Thomas Schneider-Bruchon

Farmland birds trends

We are now in a biodiversity crisis. Animals are particularly affected with a significant global decline observed since 1970 (-68%). Birds are largely impact by this crisis, 600 million birds in Europe and 3 billion birds in North America have disappear over the last 50 years. Our lifestyles and practices are widely blamed for this disaster. Indeed, during the last century, human activities have largely transformed ecosystems with a strong expansion of agricultural and urban areas to the detriment of natural areas. Agricultural intensification, motivated by the need to feed an ever-growing human population, has contributed and still contributes to this massive loss of biodiversity.

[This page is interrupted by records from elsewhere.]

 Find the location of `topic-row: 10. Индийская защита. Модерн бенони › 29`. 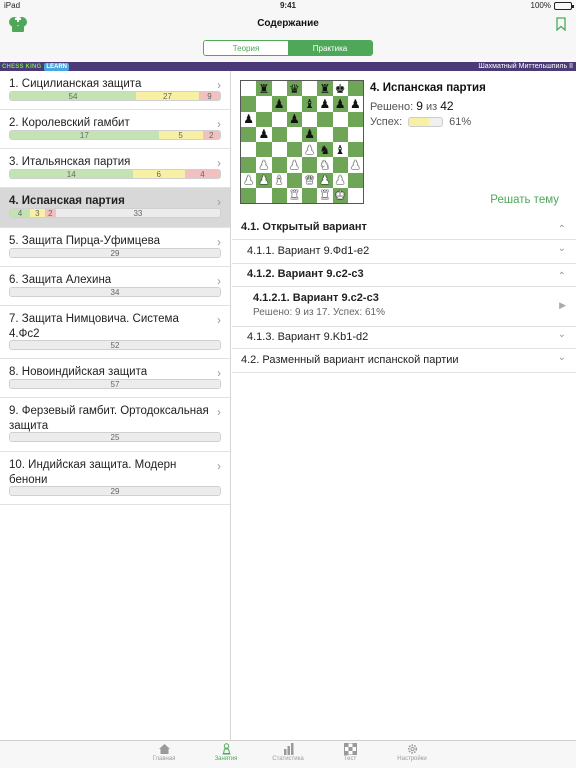

topic-row: 10. Индийская защита. Модерн бенони › 29 is located at coordinates (115, 478).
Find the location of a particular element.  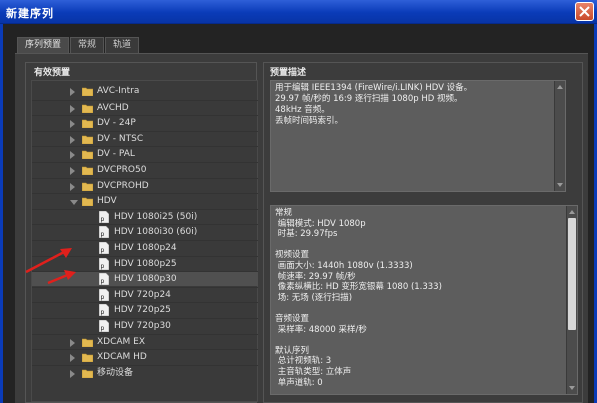

preset-label: DV - 24P is located at coordinates (116, 124).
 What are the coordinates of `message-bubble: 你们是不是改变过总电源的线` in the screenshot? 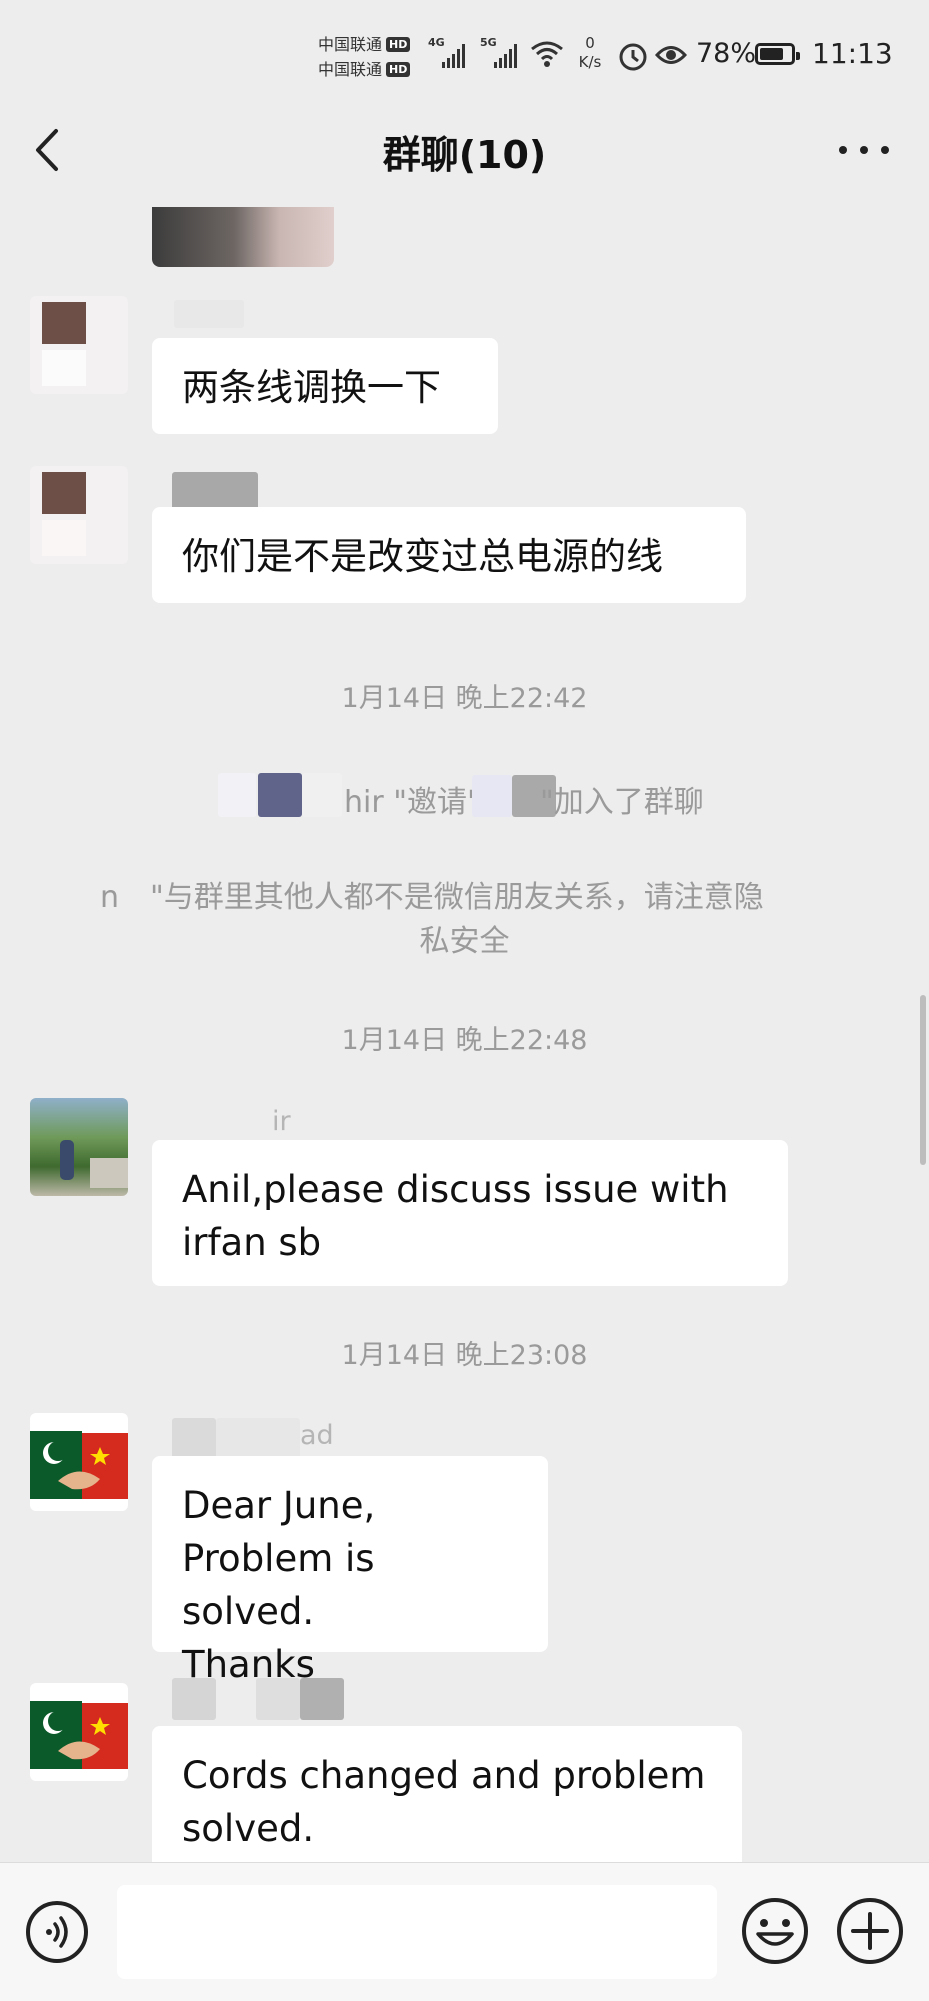 It's located at (449, 555).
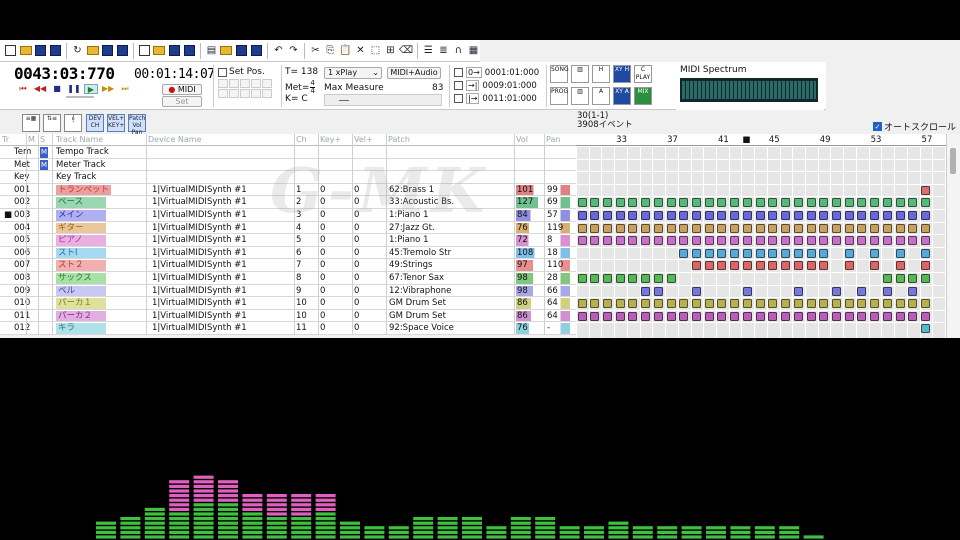 This screenshot has height=540, width=960. What do you see at coordinates (298, 266) in the screenshot?
I see `channel: 7` at bounding box center [298, 266].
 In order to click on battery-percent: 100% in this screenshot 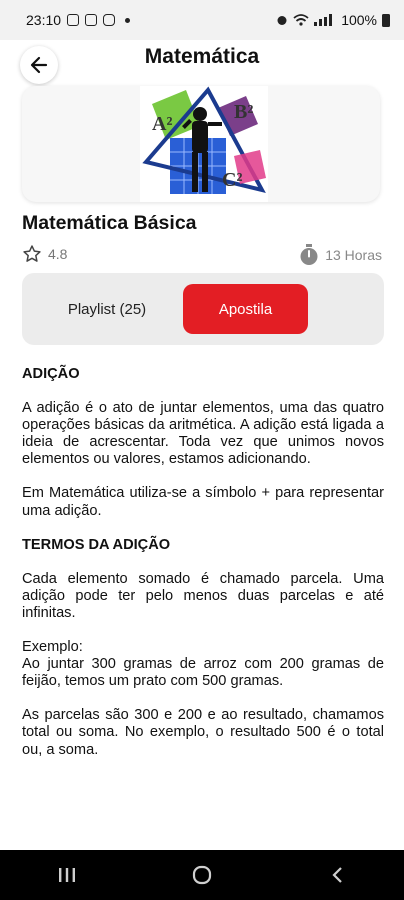, I will do `click(359, 20)`.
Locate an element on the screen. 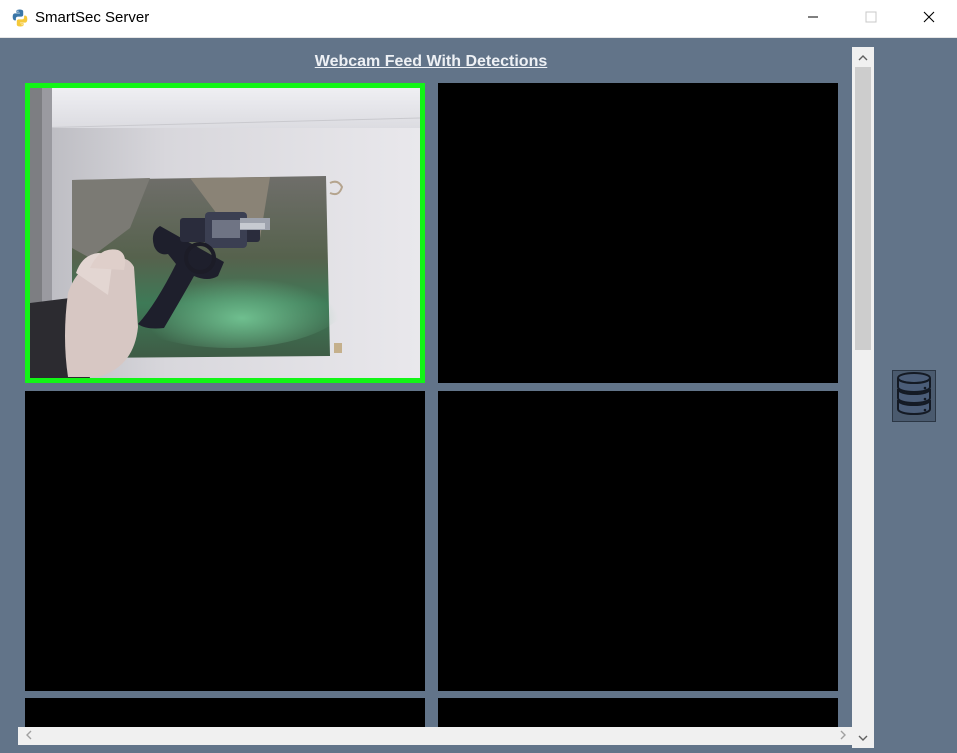 This screenshot has width=957, height=753. chevron-down-icon is located at coordinates (863, 738).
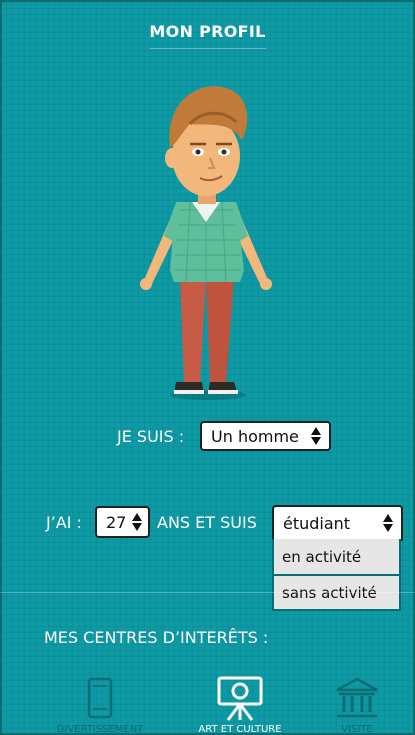  What do you see at coordinates (317, 523) in the screenshot?
I see `status-select-value: étudiant` at bounding box center [317, 523].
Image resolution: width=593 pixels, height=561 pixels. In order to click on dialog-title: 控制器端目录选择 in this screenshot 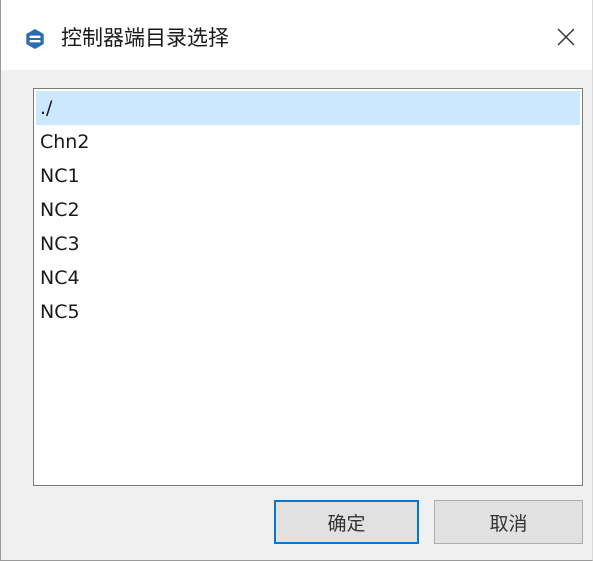, I will do `click(145, 38)`.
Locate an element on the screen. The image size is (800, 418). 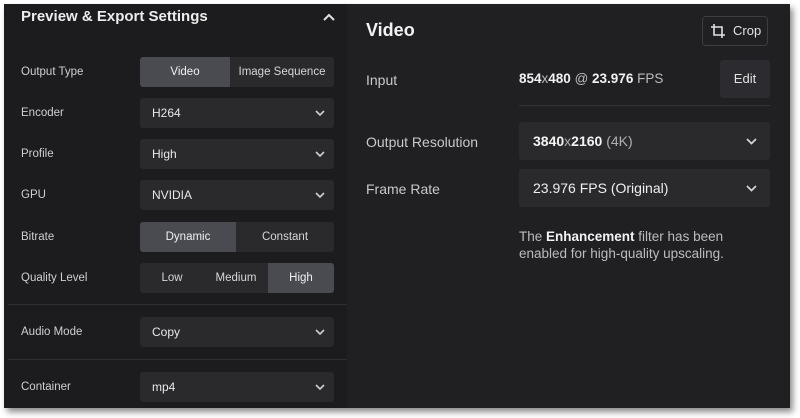
output-resolution-select: 3840x2160 (4K) is located at coordinates (644, 141).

It is recognized as the most important driver in the decline of about half of the farmland bird species in Europe and North America.

In this context, my PhD focuses on the trend of bird populations in France at a very local scale: a 450km² agricultural territory named “Zone Atelier”. Since 1995, birds count (IPA) have been carried out on this area, with no less than one point per km² for more than 10 years, allowing to describe the trajectory of birds in an exceptional way. So, the first objective of my thesis is to describe the trend of one of the most abundant species in agricultural areas: the skylark, according to the different spatial designs implemented in the “Zone Atelier”. A second objective will be to study the impact of agro-environmental measures (MAE) on the long-term trends of birds.